__What you are asked to do__.
For the material below, return exactly the lines starting at the line containing "پست الکترونیک (60, 51)" and ending at the line containing "ادامه مطلب (182, 250)", both ends included, and no others.

__The input__.
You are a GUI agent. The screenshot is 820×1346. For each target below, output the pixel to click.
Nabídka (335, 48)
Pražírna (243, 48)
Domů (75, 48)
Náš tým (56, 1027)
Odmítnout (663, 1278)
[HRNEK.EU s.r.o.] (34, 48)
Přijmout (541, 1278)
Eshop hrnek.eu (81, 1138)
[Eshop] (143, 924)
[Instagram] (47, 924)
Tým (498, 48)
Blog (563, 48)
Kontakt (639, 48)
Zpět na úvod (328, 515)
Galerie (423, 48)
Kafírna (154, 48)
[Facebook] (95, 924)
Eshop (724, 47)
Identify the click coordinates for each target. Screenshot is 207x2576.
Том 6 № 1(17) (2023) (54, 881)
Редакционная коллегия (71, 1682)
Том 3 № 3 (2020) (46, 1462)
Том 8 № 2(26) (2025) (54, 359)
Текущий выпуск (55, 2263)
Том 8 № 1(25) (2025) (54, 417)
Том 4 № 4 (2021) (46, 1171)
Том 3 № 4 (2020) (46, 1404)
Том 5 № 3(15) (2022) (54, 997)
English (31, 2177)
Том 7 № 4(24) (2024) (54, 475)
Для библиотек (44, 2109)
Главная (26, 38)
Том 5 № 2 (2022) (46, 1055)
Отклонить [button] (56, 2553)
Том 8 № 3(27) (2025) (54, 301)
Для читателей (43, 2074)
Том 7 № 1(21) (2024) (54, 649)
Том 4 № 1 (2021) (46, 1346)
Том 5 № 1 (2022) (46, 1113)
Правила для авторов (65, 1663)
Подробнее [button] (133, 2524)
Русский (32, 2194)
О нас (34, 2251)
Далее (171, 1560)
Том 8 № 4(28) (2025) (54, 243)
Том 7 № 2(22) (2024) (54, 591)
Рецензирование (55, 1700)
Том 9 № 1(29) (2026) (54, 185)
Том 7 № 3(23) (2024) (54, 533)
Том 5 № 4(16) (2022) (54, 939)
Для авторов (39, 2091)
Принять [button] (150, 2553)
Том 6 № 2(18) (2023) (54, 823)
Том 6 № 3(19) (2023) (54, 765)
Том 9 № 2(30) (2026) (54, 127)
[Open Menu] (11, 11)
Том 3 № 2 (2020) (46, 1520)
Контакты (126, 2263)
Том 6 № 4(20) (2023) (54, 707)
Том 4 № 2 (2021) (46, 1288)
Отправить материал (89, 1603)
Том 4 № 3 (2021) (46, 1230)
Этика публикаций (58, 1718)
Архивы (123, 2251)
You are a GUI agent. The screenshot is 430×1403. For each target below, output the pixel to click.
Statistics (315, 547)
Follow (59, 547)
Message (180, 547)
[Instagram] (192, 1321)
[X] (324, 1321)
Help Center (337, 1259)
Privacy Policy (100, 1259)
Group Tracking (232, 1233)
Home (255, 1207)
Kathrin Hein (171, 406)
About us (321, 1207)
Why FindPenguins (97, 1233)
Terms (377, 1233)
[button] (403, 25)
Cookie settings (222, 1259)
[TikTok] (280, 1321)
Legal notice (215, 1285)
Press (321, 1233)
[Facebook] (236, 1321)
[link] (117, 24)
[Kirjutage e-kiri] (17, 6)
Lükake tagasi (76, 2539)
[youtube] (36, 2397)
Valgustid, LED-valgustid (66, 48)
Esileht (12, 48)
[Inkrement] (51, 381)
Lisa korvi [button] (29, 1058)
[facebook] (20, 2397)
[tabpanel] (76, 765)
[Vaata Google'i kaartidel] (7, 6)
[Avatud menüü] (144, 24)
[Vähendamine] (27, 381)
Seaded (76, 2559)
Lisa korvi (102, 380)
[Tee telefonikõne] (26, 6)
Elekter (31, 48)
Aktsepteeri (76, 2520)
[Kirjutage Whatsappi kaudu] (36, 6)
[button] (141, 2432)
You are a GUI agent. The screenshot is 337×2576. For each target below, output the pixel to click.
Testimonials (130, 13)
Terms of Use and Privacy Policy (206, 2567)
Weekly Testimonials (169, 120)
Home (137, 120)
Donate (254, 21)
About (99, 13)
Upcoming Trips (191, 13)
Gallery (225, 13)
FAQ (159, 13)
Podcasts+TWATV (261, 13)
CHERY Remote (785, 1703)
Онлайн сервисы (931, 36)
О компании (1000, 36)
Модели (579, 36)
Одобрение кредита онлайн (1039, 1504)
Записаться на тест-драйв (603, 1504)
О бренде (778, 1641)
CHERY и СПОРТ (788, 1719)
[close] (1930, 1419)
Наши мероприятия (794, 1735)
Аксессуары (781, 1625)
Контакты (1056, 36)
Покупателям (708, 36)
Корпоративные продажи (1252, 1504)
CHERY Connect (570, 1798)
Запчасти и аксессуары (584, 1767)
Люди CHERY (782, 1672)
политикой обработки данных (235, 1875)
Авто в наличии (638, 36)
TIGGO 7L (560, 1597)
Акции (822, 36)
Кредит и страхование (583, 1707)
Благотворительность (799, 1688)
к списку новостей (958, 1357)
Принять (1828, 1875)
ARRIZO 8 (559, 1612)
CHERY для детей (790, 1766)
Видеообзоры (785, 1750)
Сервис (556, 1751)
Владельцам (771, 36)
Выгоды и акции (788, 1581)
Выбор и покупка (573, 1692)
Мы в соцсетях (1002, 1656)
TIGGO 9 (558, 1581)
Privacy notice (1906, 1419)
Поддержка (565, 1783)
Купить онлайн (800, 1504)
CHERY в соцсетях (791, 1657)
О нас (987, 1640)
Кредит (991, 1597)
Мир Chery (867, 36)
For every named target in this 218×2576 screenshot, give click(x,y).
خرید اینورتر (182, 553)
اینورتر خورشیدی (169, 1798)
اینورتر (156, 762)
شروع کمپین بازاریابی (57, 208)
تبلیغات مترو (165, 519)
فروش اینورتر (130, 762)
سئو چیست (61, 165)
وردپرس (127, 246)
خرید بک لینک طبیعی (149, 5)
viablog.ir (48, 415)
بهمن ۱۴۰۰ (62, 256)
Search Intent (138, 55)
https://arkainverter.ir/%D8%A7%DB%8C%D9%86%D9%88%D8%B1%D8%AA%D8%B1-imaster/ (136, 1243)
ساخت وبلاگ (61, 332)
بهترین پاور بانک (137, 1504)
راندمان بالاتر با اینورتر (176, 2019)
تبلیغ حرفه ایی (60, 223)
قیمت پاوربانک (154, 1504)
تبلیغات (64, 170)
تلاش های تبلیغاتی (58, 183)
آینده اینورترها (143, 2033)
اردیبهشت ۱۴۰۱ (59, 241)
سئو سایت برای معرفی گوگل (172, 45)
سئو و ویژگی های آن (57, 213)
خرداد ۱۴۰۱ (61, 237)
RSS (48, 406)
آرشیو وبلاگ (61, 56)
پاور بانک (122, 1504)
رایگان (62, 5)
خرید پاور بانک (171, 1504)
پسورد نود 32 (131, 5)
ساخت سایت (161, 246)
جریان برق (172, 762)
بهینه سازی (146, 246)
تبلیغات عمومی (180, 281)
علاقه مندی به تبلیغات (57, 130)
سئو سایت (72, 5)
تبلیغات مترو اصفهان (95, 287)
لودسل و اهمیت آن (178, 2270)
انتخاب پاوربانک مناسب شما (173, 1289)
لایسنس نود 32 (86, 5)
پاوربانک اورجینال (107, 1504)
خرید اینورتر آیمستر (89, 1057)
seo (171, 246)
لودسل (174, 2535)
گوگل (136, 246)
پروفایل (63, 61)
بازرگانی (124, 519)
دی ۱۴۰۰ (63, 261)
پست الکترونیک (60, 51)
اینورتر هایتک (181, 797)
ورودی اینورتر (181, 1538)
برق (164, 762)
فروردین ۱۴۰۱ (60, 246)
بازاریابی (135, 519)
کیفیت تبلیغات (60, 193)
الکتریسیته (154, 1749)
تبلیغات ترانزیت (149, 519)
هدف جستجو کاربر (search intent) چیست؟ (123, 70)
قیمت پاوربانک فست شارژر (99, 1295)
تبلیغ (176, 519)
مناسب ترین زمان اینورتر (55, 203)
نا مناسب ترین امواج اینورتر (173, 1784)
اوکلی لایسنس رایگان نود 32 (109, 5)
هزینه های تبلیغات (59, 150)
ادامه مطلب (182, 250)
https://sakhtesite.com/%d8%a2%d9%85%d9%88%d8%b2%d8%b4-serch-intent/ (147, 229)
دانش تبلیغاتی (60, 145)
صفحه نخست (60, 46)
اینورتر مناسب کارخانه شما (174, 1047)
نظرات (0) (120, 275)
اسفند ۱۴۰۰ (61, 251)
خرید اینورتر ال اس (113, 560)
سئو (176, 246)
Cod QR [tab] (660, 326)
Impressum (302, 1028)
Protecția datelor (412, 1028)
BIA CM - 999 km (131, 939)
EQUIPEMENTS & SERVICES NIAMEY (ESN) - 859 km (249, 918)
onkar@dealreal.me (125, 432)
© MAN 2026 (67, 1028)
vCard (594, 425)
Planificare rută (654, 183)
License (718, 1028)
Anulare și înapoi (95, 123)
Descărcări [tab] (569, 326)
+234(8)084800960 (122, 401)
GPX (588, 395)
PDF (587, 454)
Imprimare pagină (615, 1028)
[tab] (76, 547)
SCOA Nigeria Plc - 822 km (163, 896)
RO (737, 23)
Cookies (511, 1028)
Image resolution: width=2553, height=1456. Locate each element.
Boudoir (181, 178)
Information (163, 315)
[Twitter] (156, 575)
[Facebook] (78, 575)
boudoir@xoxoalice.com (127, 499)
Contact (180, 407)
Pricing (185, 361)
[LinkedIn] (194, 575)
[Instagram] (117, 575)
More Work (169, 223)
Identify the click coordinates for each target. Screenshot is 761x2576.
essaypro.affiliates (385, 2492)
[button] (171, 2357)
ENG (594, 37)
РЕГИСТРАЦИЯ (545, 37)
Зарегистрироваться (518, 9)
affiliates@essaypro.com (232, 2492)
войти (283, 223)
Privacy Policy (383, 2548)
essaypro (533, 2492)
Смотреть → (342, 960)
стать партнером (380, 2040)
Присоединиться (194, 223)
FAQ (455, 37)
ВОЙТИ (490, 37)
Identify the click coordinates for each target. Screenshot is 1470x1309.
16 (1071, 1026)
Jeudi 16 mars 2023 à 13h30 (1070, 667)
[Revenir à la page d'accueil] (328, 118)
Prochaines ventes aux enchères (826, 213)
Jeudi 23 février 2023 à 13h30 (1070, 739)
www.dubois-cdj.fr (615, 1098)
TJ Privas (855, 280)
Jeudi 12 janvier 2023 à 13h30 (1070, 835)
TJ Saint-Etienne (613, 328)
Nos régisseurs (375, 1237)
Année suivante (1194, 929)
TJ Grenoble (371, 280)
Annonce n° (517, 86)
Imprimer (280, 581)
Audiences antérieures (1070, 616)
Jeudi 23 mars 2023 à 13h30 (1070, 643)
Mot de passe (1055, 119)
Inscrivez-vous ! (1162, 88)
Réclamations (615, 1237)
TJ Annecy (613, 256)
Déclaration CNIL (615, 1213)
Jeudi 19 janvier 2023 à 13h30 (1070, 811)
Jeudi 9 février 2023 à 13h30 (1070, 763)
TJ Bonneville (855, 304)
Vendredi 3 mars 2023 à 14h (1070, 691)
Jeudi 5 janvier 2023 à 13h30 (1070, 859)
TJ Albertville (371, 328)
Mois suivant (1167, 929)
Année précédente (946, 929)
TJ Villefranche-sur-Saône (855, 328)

__Completed task__.
پست الکترونیک (60, 51)
اینورتر هایتک (181, 797)
ورودی اینورتر (181, 1538)
برق (164, 762)
فروردین ۱۴۰۱ (60, 246)
بازاریابی (135, 519)
کیفیت تبلیغات (60, 193)
الکتریسیته (154, 1749)
تبلیغات ترانزیت (149, 519)
هدف جستجو کاربر (search intent) چیست؟ (123, 70)
قیمت پاوربانک فست شارژر (99, 1295)
تبلیغ (176, 519)
مناسب ترین زمان اینورتر (55, 203)
نا مناسب ترین امواج اینورتر (173, 1784)
اوکلی لایسنس رایگان نود 32 (109, 5)
هزینه های تبلیغات (59, 150)
ادامه مطلب (182, 250)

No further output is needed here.